The purpose of the index is to inform political programmes and the wider debate that seek to shrink the gap between the rich and the rest.
In first place, as the country that is regarded as the most committed to reducing inequality, is Sweden.
The UK is in 17th. place on the index.
The USA stands in 23rd. place
“The wealthiest country in the history of the world” — as Oxfam describes it - has the highest level of inequality “among major industrial countries”
In addition it now has the new, internationally unwelcome doctrine of Trumpism intent on tearing down the US health
law of President Obama.
By contrast, the OECD ( Organisation for Economic Co-operation and Development ) described first-place Sweden thus :
“Sweden performs very well in many measures of well-being relative to most other countries in the Better Life Index. Sweden ranks above the average in almost all dimensions: environmental quality, civic engagement, education and skills, work-life balance, health status, subjective well-being, jobs and earnings, housing, personal safety, and social connections.”
The value of such an index arises from the destructive failure of austerity with its race to the bottom, insecure work, low pay , longer hours and zero hours.
The imposition of austerity has never been an irreversible law of economics , but a political choice with consequences such as attacks upon the rights of organised labour, severe reductions in public expenditure, and the reversal of the benefits of progressive taxation.
The harsh cuts in social protection and a deregulated labour market has led to insecurity for the many , so much so that both the IMF ( International Monetary Fund) and the OECD declared that :
“rising inequality poses risks to durable economic growth” (IMF)
“compelling evidence proves that addressing high and growing inequality is critical to producing strong sustained growth , and needs to be at the centre of the policy debate” (OECD)
During the General Election campaign Jeremy Corbyn brought Labour back to focussing on its fundamental message of social justice to :
“create a society where people are not held back and create a Britain for the many, not the few.”
He attacked the distribution of wealth in this country as “ grotesque” , adding that :
“Wealth creation is a good thing: we all want greater prosperity. But let us have a serious debate about how wealth is created, and how that wealth should be shared.”
"Guardian" video link
The view from elsewhere in Europe indicates that Jeremy Corbyn’s politics are in the mainstream of left-of-centre politics on the continent :
“From his style to his policies Mr Corbyn would, in Norway, be an unremarkably mainstream, run-of-the-mill social-democrat. His policy-platform places him squarely in the Norwegian Labour Party .

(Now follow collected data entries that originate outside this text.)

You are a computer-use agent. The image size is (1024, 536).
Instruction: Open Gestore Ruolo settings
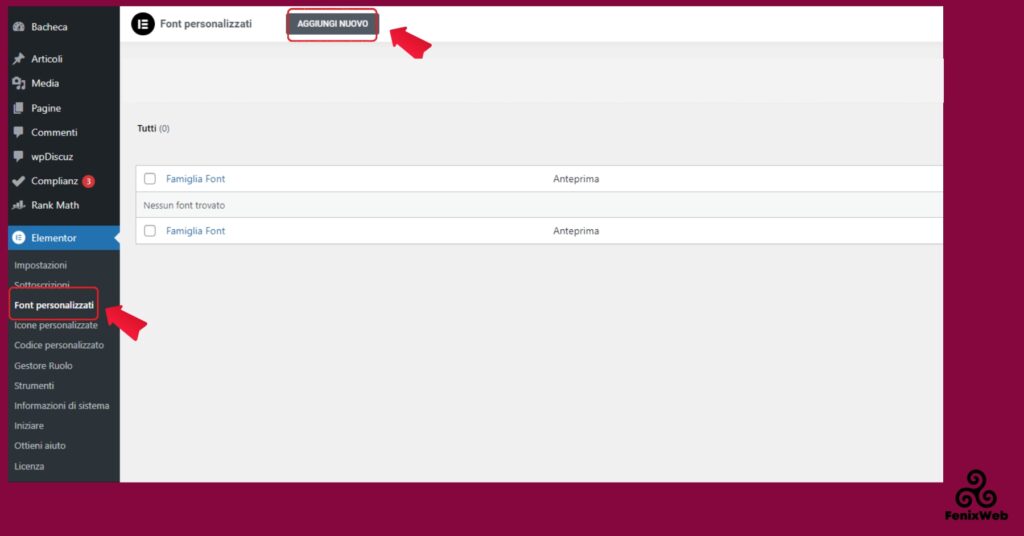43,366
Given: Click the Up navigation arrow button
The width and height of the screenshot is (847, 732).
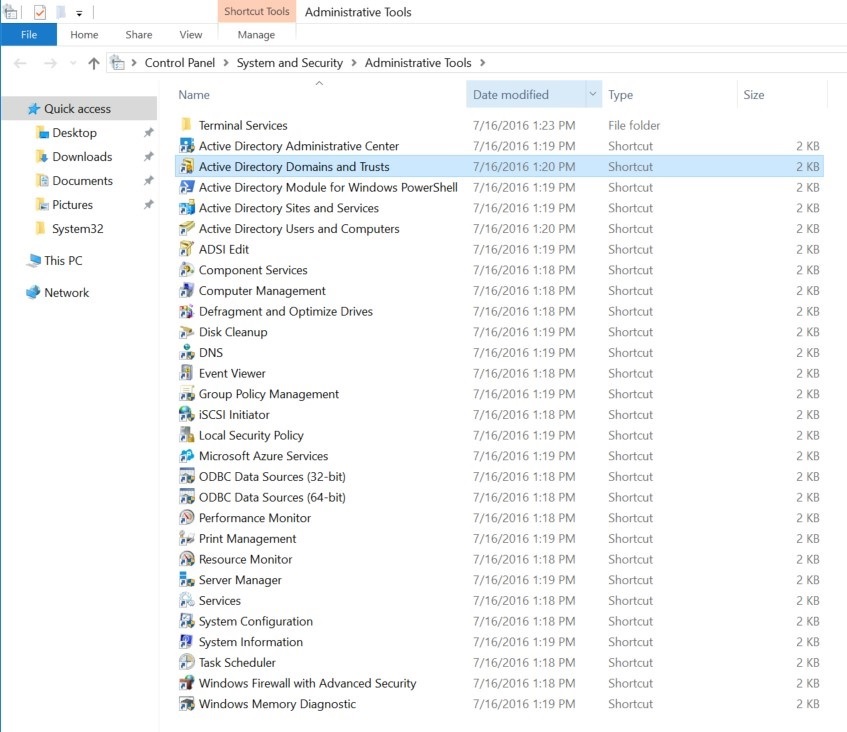Looking at the screenshot, I should (x=94, y=63).
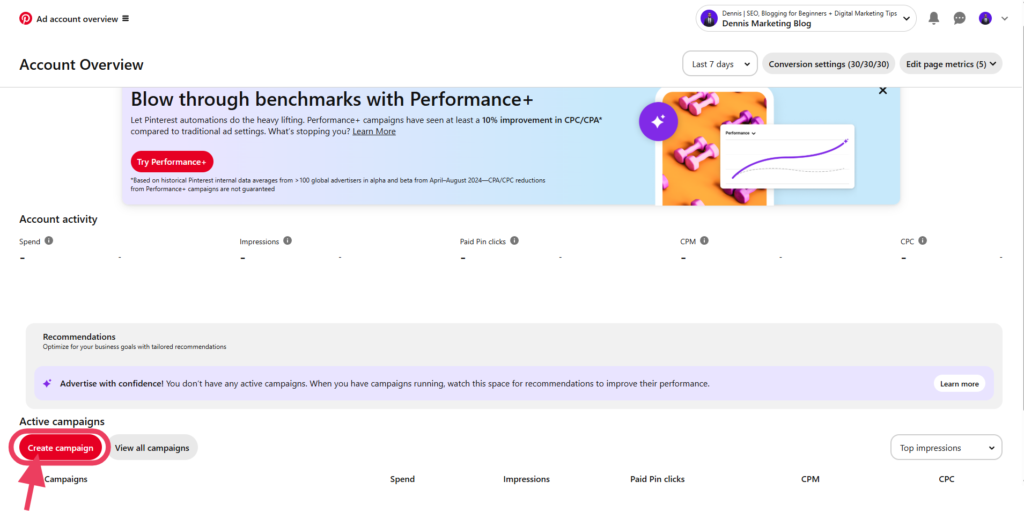Open the messages speech bubble icon
1024x511 pixels.
tap(959, 18)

“Yet, here in the United Kingdom a politician who makes similar policy-proposals, indeed those that form the very bedrock of the Nordic-model, is brandished as an extremist of the hard-left and a danger to society.”
In support of this view , during the period of this year’s General Election, a letter from a a group of economists and other academics was published in the “Guardian” stating that , in contrast to the Tories’ programme :
“ Labour’s manifesto proposals are much better designed to strengthen and develop the economy and ensure that its benefits are more fairly shared and sustainable, as well as being fiscally responsible and based on sound estimations.
“We point to the proposed increases in investment in the future of the UK and its people, labour market policies geared to decrease inequality and to protect the lower paid and those in insecure work and fair and progressive changes in taxation.”
The strength of the message - for the many, not the few –is that redistributive policies can counter the effects of inequality in many ways , ranging from life expectancy, standards in education, to social mobility, and engagement in civic engagement.
Thus , information from the OECD suggests :
In Sweden, the most-committed country to reducing inequality
In civic engagement .. in a recent General Election in Sweden , the turn out of voters in the top 20% of the population was an estimated 90 per cent; the turn out in the bottom 20% of the population was an estimated 84 per cent.
In the US, over 20 places below Sweden on the same Index of Reducing Inequality.
In civic engagement .. turn out amongst voters of the top 20% of the population is put at 75 per cent ; the turn out in the bottom 20% of the population was an estimated 53 per cent.
As the legendary US Supreme Court Justice Louis Brandeis famously observed :
“ We must make our choice. We may have democracy, or we may have wealth concentrated in the hands of a few, but we can't have both.”